There is a wide variety of potential co-op placements. Megan Farley, a grade 12 student at Nepean High School, did her co-op at Ottawa Riverkeeper, a grassroots charity whose goal is to bring together volunteers, communities, businesses and the government to protect the Ottawa River. During warmer weather she helped at shoreline plantings in the Ottawa area, reintroducing native species to the shoreline and stabilizing the river, welcoming more plants and animals. When it got colder, she spent time learning about the inner workings of the organizations, doing grant research, keeping track of donors and organizing their pollution hotline: one of Riverkeeper’s ongoing projects.

Megan Farley, a grade 12 student at Nepean High School, did her co-op at Ottawa Riverkeeper,
Megan Farley, a grade 12 student at Nepean High School, did her co-op at Ottawa Riverkeeper.

Nina Andrascik, a grade 12 student at Nepean, completed her co-op placement at the Shaw Centre for the Salish Sea in Sidney, British Columbia. She learned about all the different species of fish, invertebrates, and other critters that were at the centre, how to feed them, take care of them, and all the work that went on behind the scenes.

Co-op is just as much about learning “soft skills” such as communication and working with others in a harmonious way.

“I also learned valuable traits such as organization, initiative, and hard work through my time working with the administration,” says Nina. “I was taught how to appropriately structure research papers and different researching techniques with the education department. Also, with the gift shop and admissions table I got lots of customer service experience, maneuvered new programming, and put my multitasking to the test.”

Another benefit of co-op is that students have the opportunity to test out jobs to see if they enjoy them before committing to a multi-year education and training. Co-op is ideal for hands-on learners, or those who want to get more knowledge about the career pathway that interests them.

“My placement has positively impacted me. I feel like I have grown as an individual and have had real experience in a workplace,” says Nina. “Best of all though – not only with one department but across all departments at the Shaw Centre for the Salish Sea – is the memory of how much positivity and support everyone at the Centre, from staff to volunteers, offered and showed me during my placement. Right off the bat, I was able to feel comfortable, and it motivated me always to try to do my best, and now I know I should expect nothing less than a positive workspace when I’m out in the real world.”
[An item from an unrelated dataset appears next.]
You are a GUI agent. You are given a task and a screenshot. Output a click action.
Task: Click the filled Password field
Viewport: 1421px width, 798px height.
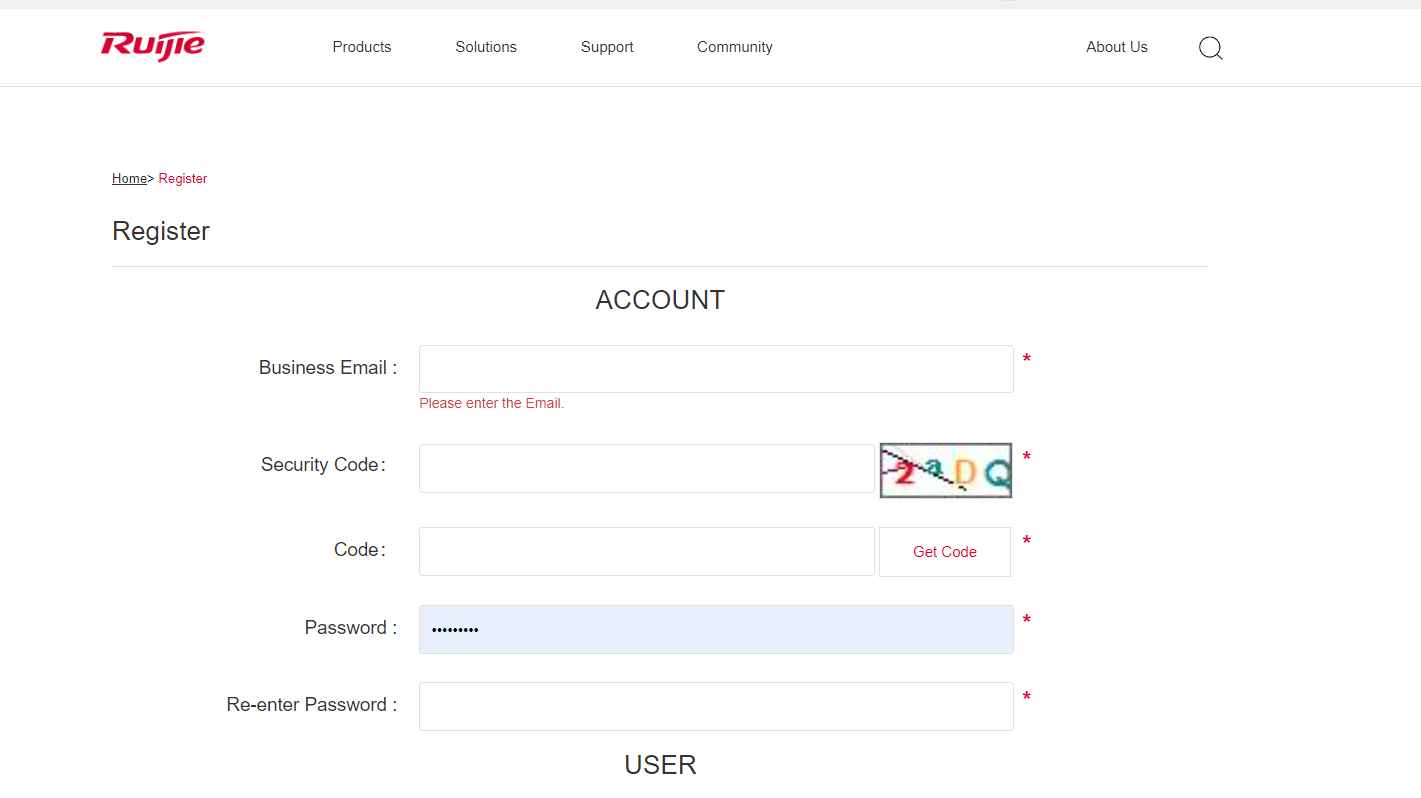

According to Megan Farley, there is a noticeable difference in learning in the classroom and hands-on learning that comes with a co-op placement. “I felt as though by working at Riverkeeper I was having an impact on my community and that I could have a business relationship with my colleagues where my opinion was taken equally into consideration,” says Megan. “This taught me to speak up for myself and what a work dynamic can look like. These are skills I will now be able to use in future jobs.”

Nina also believes that there is a significant difference between learning in the classroom and learning through experience.

“Co-op is completely different than learning in the classroom. You get to be hands-on and receive real experience that employers will be looking for in my future,” says Nina. “I was able to learn through doing rather than reading a textbook multiple times hoping that the information would magically sink in. I believe it is an important thing that every student should experience.”

Megan also believes that co-op is a great opportunity because it allows students to try a career path and decide whether they are truly interested in pursuing it. “Coop also gives you a great opportunity to ease into the world of work and make connections with people who may be able to help you along later in your career,” says Megan.

Sophie O’Reilly is a grade 12 student at Nepean High School.